The international community has also been blocked in a week in which the UN Security Council has repeatedly postponed the vote on a resolution to call for an end to the war due to the lack of consensus on the terminology used in the text. . The first version drafted by the United Arab Emirates called for “a cessation of hostilities” but the US raised objections because Washington and its ally, Israel, want to leave the door open to their resumption.
Finally, this Friday the Security Council managed to approve a resolution, with the abstentions of the US and Russia – for very different reasons – in which the highest body of the United Nations requests to “create the conditions for the cessation of hostilities” in Gaza, a weak formula compared to the original text drawn up by the United Arab Emirates, which had to be modified several times throughout the week. The resolution emphasizes that humanitarian aid access to the Strip must be “full, secure and unhindered” and calls for the creation of a UN mechanism to expedite and monitor the delivery of aid.
Overcrowded and hungry
While diplomacy has not yet managed to stop the violence, Israel continues its offensive – which it has expanded to the south of the Strip, after the truce that ended on December 1 – and is now focusing on the city of Khan Younis, the largest from the south, where the Army says Hamas leaders are located.

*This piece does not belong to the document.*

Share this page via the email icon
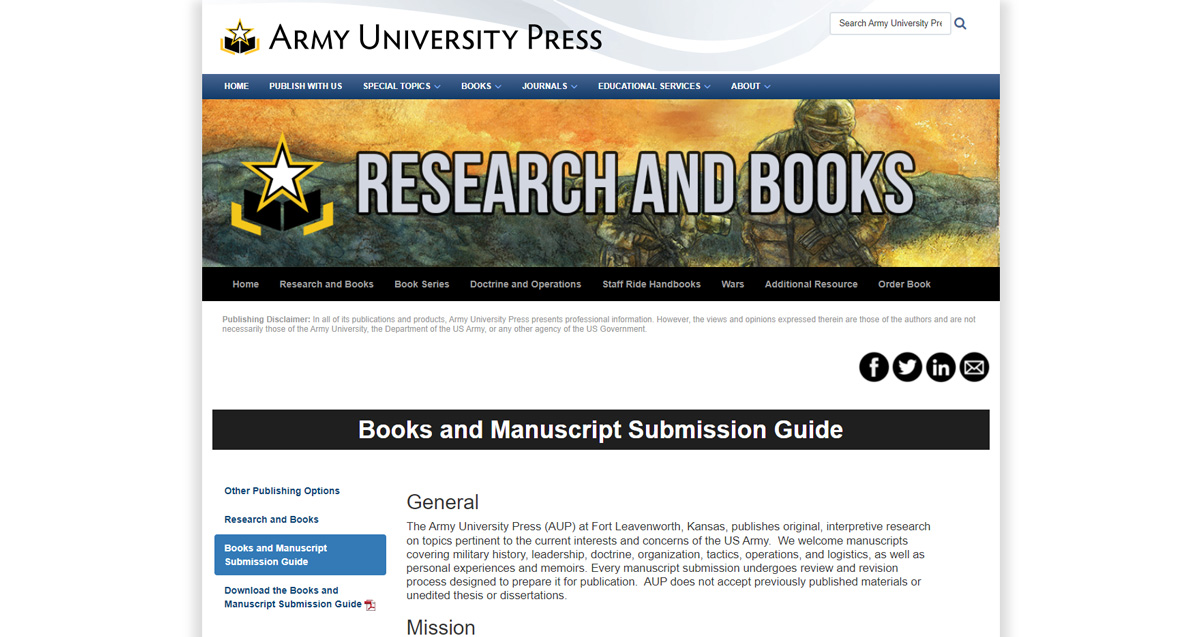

Since December 1, more than 2,000 Palestinian militants have been eliminated, according to military spokesman Daniel Hagari, and ground troops have strengthened their control of the northern Strip.
In mid-October, the Army had asked northern residents to evacuate to the south of Wadi Gaza, a valley that runs through the territory and represents a natural dividing line between its northern and southern halves. It later asked them to move even further south, towards Gaza’s border with Egypt, as it expanded its operations in the Strip. The UN estimates that 1.9 million people (about 85% of the population) have left their homes since the start of the war, due to Israel’s warnings or attacks, and many of them are in the south, overcrowded in the Rafah area, the southernmost area, where the population density is four times higher than before the conflict.

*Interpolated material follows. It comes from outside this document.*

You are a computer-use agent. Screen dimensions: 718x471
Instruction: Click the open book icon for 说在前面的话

Around 1.4 million people are sheltered in UNRWA facilities, many of which were former schools offering free education to Gazans. “We have up to 70 people in a classroom, hundreds of people share a bathroom, a shower,” the spokesperson for that organization, Juliette Touma, tells elDiario.es. “People have lost everything, they are missing everything, from food to water, as well as hygiene supplies. Women and girls need pads; The chronically ill and the elderly need medicine, medical assistance,” says Touma, who recently visited the Strip. “Some told us they can only eat once a day, if at all.”
But above all, “they need security and protection,” because UNRWA buildings have also been the target of Israeli attacks dozens of times and some 300 people have died in them, according to the spokesperson. Touma reiterates what UN representatives have been saying for weeks: “There is no safe place in Gaza.”